TEXT BLOCK:
※ ※ ※
Hawaii eruption destroys 9 homes as toxic gas and molten lava threaten residents
At least nine homes have been destroyed after the Kilauea volcano on Hawaii’s Big Island erupted, spewing molten rocks and high levels of sulfur dioxide into neighborhoods.
The eruption drove hundreds of people from their homes Thursday. It was followed by a magnitude 6.9-magnitude quake Friday — the most powerful on the island since 1975, the US Geological Survey said.
As of Sunday morning, nine volcanic vents had erupted in evacuated neighborhoods on the island, according to County of Hawaii officials.
All residents of Leilani Estates, a community of about 1,700 people near the Big Island’s eastern edge, and nearby Lanipuna Gardens have been ordered to evacuate.
Vents still opening
“The area continues to be unstable with volcanic venting and related hazards of earthquake and poisonous gases ongoing,” the Hawaii Civil Defense Agency said Saturday night.
New photos released by the USGS showed a wall of molten lava from the seventh fissure in Leilani Estates and a new crack in one of the subdivision’s roads.
Hawaii County Civil Defense administrator Talmadge Magno told CNN affiliate KHON that the vents had quietened Saturday, “but we’re pretty certain that we’re not done yet.”
“Vents continue to open up, so we lost a few more structures,” he said. “I’m pretty happy that we did evacuated the whole neighborhood and unfortunately some people are still in there and we need to get them out. The gases are still high.”
※ ※ ※
PROBLEM REQUIREMENTS:
Answer these questions from the article on the Kilauea eruption:
(a) As of Sunday morning, how many volcanic vents had erupted in evacuated neighborhoods, according to County of Hawaii officials?
(b) About how many people live in Leilani Estates?
(c) Which fissure produced the wall of molten lava in the new USGS photos?

Stored data entries
※ ※ ※
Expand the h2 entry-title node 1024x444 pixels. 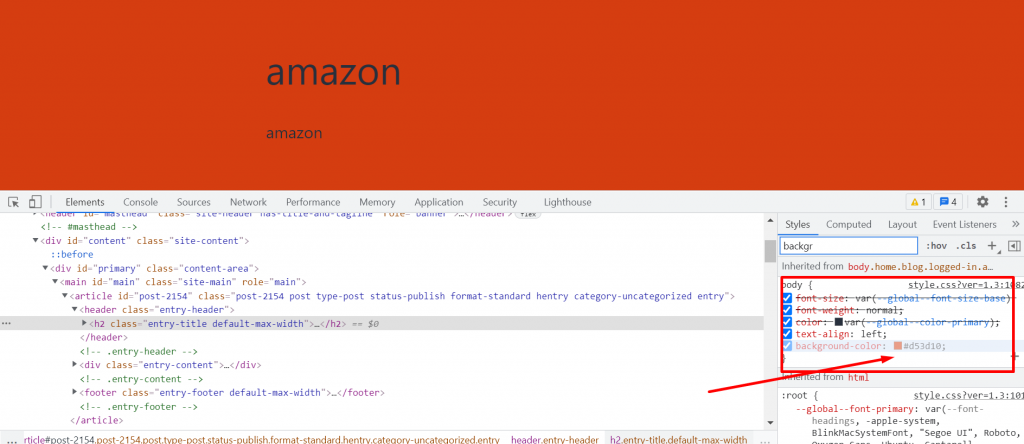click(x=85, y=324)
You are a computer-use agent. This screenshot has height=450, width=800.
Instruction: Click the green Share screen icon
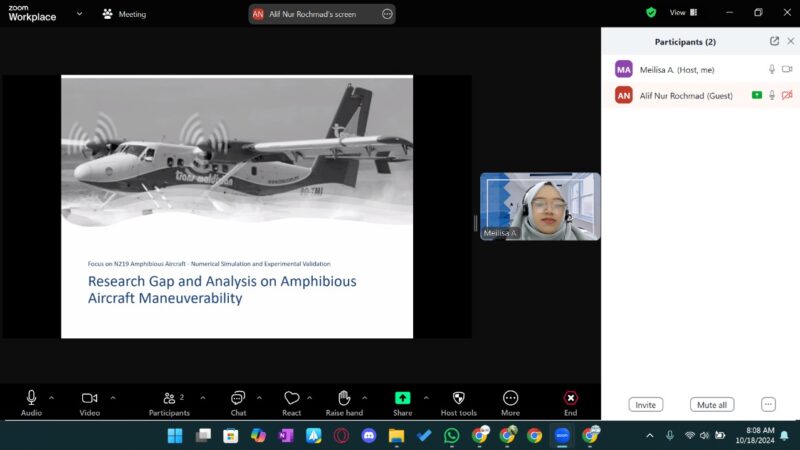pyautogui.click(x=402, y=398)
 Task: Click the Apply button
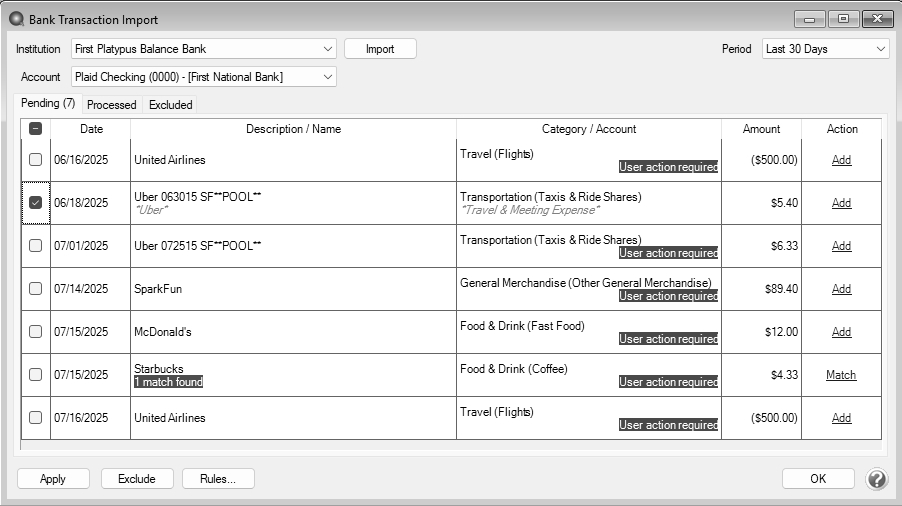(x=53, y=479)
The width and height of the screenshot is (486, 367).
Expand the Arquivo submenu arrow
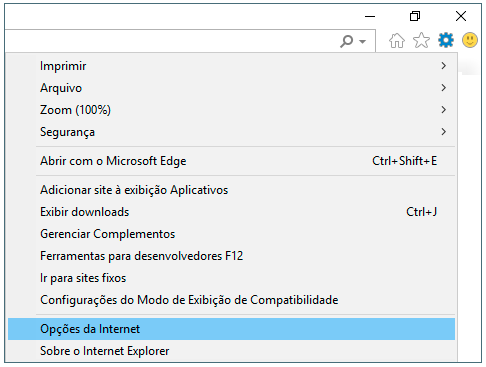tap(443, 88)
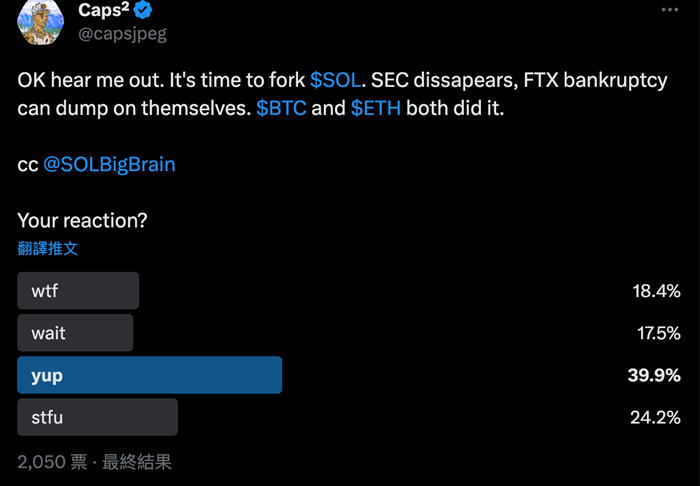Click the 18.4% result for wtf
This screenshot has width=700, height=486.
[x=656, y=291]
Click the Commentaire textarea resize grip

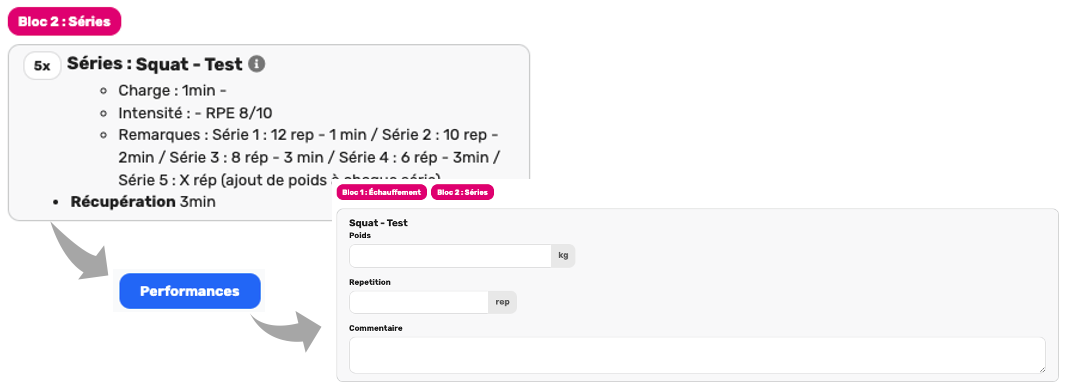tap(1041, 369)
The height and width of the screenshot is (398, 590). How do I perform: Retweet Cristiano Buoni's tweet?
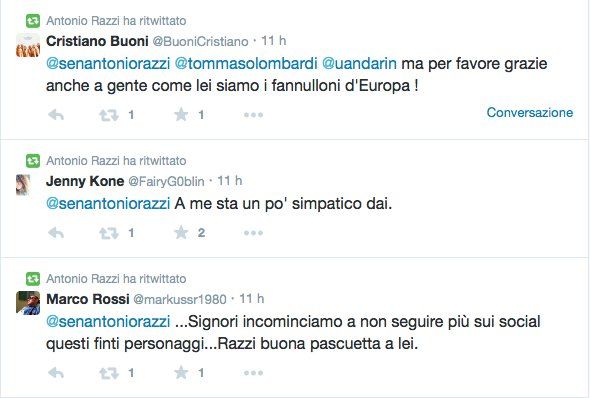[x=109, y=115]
※ ※ ※
ANSWER BOX:
(a) Nine
(b) About 1,700
(c) The seventh fissure